- Reign: c. 1350 BC
- Predecessor: Idanda
- Father: Idanda?

= Akizzi =

Historical ruler of Qatna

Akizzi (Akk. ^{m}a-ki-iz-zi) was the King of Qatna around 1350-1345 BC. He is also known as a writer of several of the Amarna Letters, in which he requested aid from the pharaoh against invaders. He was a successor of Idanda. While Idanda is known from an archive in Qatna, no archive has been found within Qatna that contained letters belonging to Akizzi; instead, letters Akizzi sent were found in Amarna.

It is unclear if Akizzi used the titles LU (man) or LUGAL (king) for himself. He used the former title for surrounding pettery rulers, and the latter title for himself in one letter (Amarna Letter EA 57).

==Reign==
As Tushratta of Mitanni lost control of the territory west of the Euphrates, the former vassal states were faced with trying to align themselves with Egypt or submit to Suppiluliuma I of Hatti.

Akizzi wrote several letters of the Amarna letters correspondence. Here he pleaded for help from the Egyptians against the Hittite invasion into former Mitanni territory. Even earlier Egyptian kings (i.e. Thutmose III) had campaigned in this region, which Akizzi tries to refer to as a cause for the Egyptian king to come and "reclaim his" territory.

===Amarna Letter EA52===
A fragmentary text writing in Akkadian with some Hurrian glosses.

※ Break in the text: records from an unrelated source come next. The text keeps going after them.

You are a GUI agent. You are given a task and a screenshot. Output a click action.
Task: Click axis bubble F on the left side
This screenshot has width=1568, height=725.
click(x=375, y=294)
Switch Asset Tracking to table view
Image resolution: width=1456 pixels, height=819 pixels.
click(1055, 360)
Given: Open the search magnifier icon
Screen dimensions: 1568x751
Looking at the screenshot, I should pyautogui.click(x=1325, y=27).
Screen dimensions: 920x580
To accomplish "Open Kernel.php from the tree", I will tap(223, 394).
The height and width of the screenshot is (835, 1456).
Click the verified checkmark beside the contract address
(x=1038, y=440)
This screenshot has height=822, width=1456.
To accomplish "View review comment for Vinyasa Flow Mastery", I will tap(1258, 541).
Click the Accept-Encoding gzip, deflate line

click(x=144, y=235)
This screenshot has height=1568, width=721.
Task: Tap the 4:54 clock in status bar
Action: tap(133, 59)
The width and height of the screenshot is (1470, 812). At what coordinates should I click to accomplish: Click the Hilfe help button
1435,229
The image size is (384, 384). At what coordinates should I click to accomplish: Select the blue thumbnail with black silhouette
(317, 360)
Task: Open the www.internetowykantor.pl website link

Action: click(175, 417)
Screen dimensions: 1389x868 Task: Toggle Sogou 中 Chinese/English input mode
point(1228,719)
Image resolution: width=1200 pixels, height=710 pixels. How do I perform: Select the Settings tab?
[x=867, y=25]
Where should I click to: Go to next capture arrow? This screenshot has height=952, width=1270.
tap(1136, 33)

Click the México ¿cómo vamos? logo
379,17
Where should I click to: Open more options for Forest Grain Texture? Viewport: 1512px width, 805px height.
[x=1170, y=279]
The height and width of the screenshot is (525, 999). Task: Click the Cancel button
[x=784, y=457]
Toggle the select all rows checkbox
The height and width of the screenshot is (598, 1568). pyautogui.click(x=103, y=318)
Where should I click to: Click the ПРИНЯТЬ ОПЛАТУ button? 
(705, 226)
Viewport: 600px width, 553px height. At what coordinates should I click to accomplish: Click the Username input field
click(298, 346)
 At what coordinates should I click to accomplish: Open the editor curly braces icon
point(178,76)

To the King of the Land of Egypt (KUR mi-is-ri^{ki}), a message from Akizzi. Akizzi wants the King of Egypt to aid him in the wars triggered in Syria by the Hittites following the fall of the Mitanni Empire. It mentions the (King of) the Land of Hatti (i.e. Suppiluliuma I). It also mentions Biryawaza (^{m}bi-ru-a-za).

===Amarna Letter EA53===
This is a letter from Akizzi to the Great King of Egypt (^{m}nam-ḫur-ia). The king is often identified as Akhenaten, but could rather be Tutankhamen. It mentions Etakkama of Kadesh and the King of the Land of Hatti. Akizzi begs the Great King of Egypt for help not to become part of the Hittite Empire.

===Amarna Letter EA54===
"To the King (LUGAL), my lord, a message from Akizzi your servant".

The letter mentions the arriving armies of Etakkama, Man of Kadesh (^{m}a-i-tu-ga-ma LU ^{URU}Qi2-in-sa3), Arzawya, Man of Ruhizu, Tiwate, Man of Labana, and King of the Land of Hatti.

===Amarna Letter EA55===
This is a letter from Akizzi to the Great King of Egypt (^{m}nam-ḫur-ia). The king is often identified as Akhenaten, but could rather be Tutankhamen.

===Amarna Letter EA56+361===
Speak to the King (LUGAL), my lord, a message from Akizzi, your servant.

It mentions Taššu and Etakkama of Kadesh.

"Look, Etakkama seized all of our cities, but still we are the servants of my lord (...) the servants of Arsawuya of the city of Ruhizu (...) with Etakkama (...) they repeatedly attack me..."

===Amarna Letter EA57===
A very fragmentary text.

"...Puhura...Akizzi, the King of Qatna...the King of Barga..., and he had regularly gone... my lord's huradu-soldiers...to Puhuru... he brought me... to Puhuru". The letter mentions the city Tunip^{ki} and a person named ^{m}Shumitti.